Yemeni journalists have taken the lead to transmit to Yemen’s 20 million citizens the success of their Lebanese and Egyptian brothers. They juxtaposed the Lebanese revolution with their own authorities’ unwillingness to address monopolization of power, corruption, illiteracy, poverty, and absence of justice and equality.

The Yemeni government soon showed the Potemkin nature of its commitment to reform. In May 2005, a Yemeni journalist and politician inaugurated a movement he called Irhalu (Leave). It was modeled after the Kifaya (Enough) movement in Egypt which stood up to Mubarak’s continued abuse of power. Irhalu founders said they chose the name to suggest that authorities should “leave their seats before bad governance further damages the country.” Not surprisingly, the Yemeni government refuses to recognize such an independent manifestation of civil society.

While Yemeni President Ali Abdallah Salih tells U.S. Secretary of State Condoleezza Rice that he supports reform, his government continues to crack down on the press and nongovernmental organizations whenever they counsel political reform. Like Uzbekistan, Yemen has sold itself to the Bush administration as an ally in the war against terrorism. And like Uzbekistan President Islam Karimov, Salih hopes that the Bush administration will give his regime a pass on the drive for democracy.

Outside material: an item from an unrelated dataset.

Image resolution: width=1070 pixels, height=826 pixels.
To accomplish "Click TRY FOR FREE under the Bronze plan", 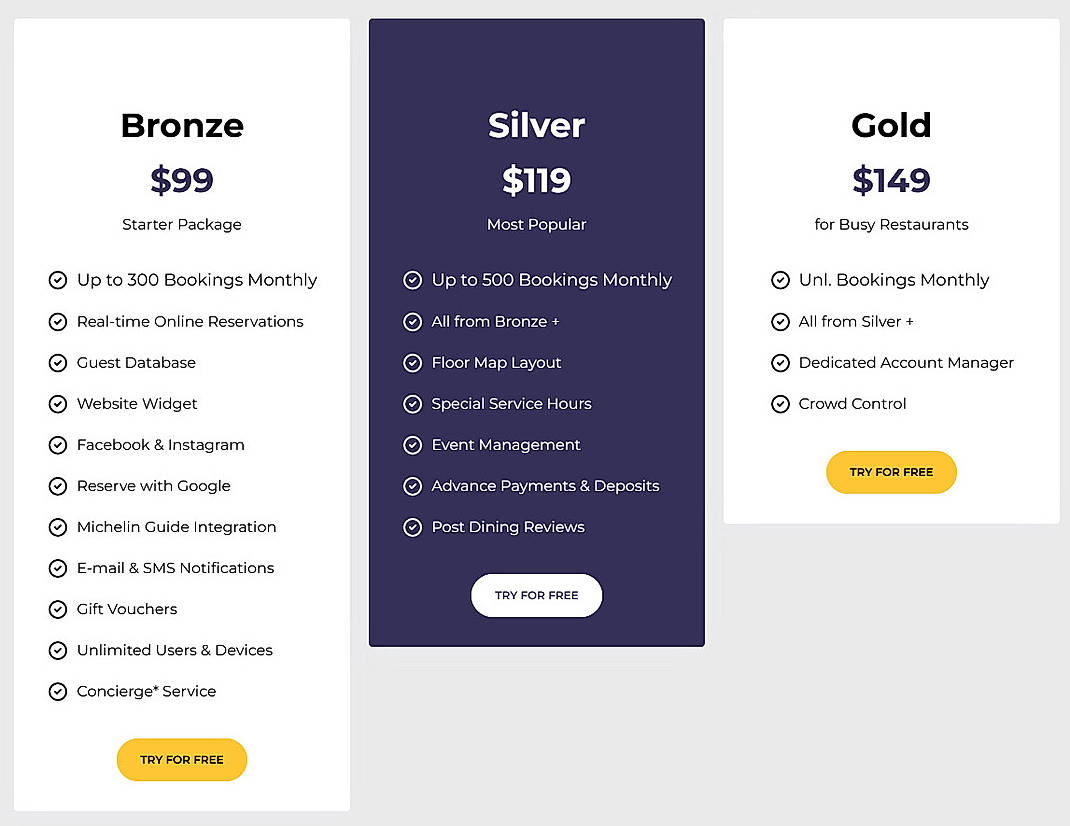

The Salih administration meanwhile works to undercut its dissidents and civil society. It levels false charges against journalists in order to tie them up with litigation and criminal proceedings. Yemeni courts sentence journalists to harsh sentences in response to dubious charges. While Western journalists and the U.S. State Department often highlight the Iranian government’s tendency to close reformist papers, they seldom comment on the same practice in Yemen. Furthermore, under the Salih administration, truly independent newspapers cannot get licenses. His regime has tried to undercut demands for reform by coopting journalists with financial inducements or offers of special partnership. Largely, the government has not been successful. In Yemen, journalists have pushed the limits of freedom; most will not sell their futures. The government has also sponsored the creation of a number of new papers, each claiming to be independent, but which the government uses to slander journalists and activists who refused to tow the government line or who question Salih’s corruption. Yemenis want reform, and journalists are not willing to accept that Lebanese should have rights than they cannot.

The Salih administration has also sought to undercut dissent with legislation. It has drafted a press and publications law which restricts freedom and curtails the independent media and has further sought to monopolize the ownership of broadcast media. Independent radio and television stations are not allowed.

Nongovernmental organizations have just as much trouble operating in Yemen. Salih’s government has put already weak Yemeni NGOs on life support. It has sought to stop Yemeni organizations from reaching out independently to their foreign counterparts. Those organizations which work with foreigners outside official government sanction are accused of working for foreign intelligence services; constitutionally, this can lead to the death penalty. The U.S. embassy in Sanaa, despite President Bush’s rhetoric, remains largely silent.

And just as the Yemeni government sought to coopt the independent press, it now sponsors its own non-governmental organizations. Salih has worked to push independent groups out of business. His administration wields its monopoly over registration. Yemeni opposition parties, like many of their counterparts in Egypt, are largely impotent. Many wait like bystanders for someone else to make the first move. All sides understand, though, that any move which challenges the regime’s monopoly will not be tolerated. The main role of officially registered opposition parties today is as a sounding board when the Yemeni government pushes too far. At most, they ask the government to honor pledges concerning democracy and reform.

Next year, Yemen will hold presidential elections. As with Mubarak in Egypt and Zine El Abidine Ben Ali in Tunisia, Salih looks prepared to use all the mechanisms of state to crush dissent while positioning himself as a model of reform in the Middle East. Yemenis do not buy it, and neither should the White House. If reform is to be genuine, it must be based on more than rhetoric.

Hafez al-Bukari is a Yemeni journalist and also chairman of Yemeni Center for Polling & Communications Research.